What's my experience with pricing, setup cost, and licensing?
Licensing and cost details are not available as these matters are managed by the DevOps team. An 8-core machine with 32 GB RAM is being used to run ClickHouse.
Which other solutions did I evaluate?
RocksetDB and Google Spanner, along with other open-source solutions, were reviewed. After reading blogs, documentation, and reviews, and after testing some solutions including Spanner, Spanner was found to provide similar performance, but cost is the main concern. ClickHouse was selected because it is open-source and can be run on-premises, which is the primary requirement due to data security considerations.
What other advice do I have?
An exact monetary value cannot be provided, but time savings from query execution can be quantified. Testing was conducted on three to four lakh rows using sum aggregation in both PostgreSQL and MongoDB. PostgreSQL and MongoDB required five to ten seconds on an 8 GB machine with a four-core CPU. The same ClickHouse instance provided results within one second. This represents approximately six to seven times faster query execution. ClickHouse delivers results within one second while MongoDB and PostgreSQL deliver results on the same data within six to seven seconds.

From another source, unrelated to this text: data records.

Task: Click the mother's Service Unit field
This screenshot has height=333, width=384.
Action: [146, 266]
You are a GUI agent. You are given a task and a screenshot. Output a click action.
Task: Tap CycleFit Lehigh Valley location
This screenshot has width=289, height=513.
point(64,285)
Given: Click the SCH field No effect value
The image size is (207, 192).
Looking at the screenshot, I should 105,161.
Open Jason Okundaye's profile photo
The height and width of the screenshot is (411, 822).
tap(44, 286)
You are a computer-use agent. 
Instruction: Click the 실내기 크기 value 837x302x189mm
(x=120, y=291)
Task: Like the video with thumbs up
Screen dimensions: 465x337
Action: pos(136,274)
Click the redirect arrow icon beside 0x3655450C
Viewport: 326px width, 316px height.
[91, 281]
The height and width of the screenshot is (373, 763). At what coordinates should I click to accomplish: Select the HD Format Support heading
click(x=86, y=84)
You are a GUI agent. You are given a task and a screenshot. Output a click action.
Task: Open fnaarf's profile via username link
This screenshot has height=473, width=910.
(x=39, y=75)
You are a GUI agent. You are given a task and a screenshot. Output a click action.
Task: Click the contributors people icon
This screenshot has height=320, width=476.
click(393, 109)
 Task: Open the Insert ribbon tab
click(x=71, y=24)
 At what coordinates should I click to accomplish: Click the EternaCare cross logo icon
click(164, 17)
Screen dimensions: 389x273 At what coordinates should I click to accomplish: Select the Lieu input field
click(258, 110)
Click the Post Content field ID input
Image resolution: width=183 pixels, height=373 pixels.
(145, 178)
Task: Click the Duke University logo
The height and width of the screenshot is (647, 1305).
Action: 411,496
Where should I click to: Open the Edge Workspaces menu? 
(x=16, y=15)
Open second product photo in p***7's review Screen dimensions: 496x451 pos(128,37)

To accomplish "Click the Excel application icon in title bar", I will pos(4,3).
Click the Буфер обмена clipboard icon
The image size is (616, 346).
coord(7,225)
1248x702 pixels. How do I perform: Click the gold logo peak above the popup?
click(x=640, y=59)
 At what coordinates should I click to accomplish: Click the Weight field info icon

The main concern is that too many issues exist for beginners to set up ClickHouse. Many parameters must be configured, which can complicate setup for beginners. This hinders ease of setup compared to databases such as PostgreSQL or MongoDB, which are straightforward to run for beginners.
For initial settings, focus on reading ClickHouse's documentation. Specific default settings may be available to simplify initial setup. After reviewing various blogs, one problem encountered was the 'too many merge parts' error. This error occurred when frequently inserting data from APIs via Kafka. After adjusting the setup, the Kafka consumer had to be reset, and specific flags had to be tuned to prevent the error from recurring.
When using ReplaceMergeTree, caution must be exercised regarding duplication. Directly displaying data to end-users without considering duplication can lead to discrepancies in unique entries and potentially mislead customers, creating issues for stakeholders. To avoid this, opt for strict reading settings using accurate queries, tailoring adjustments to specific needs.
This review has been rated nine out of ten.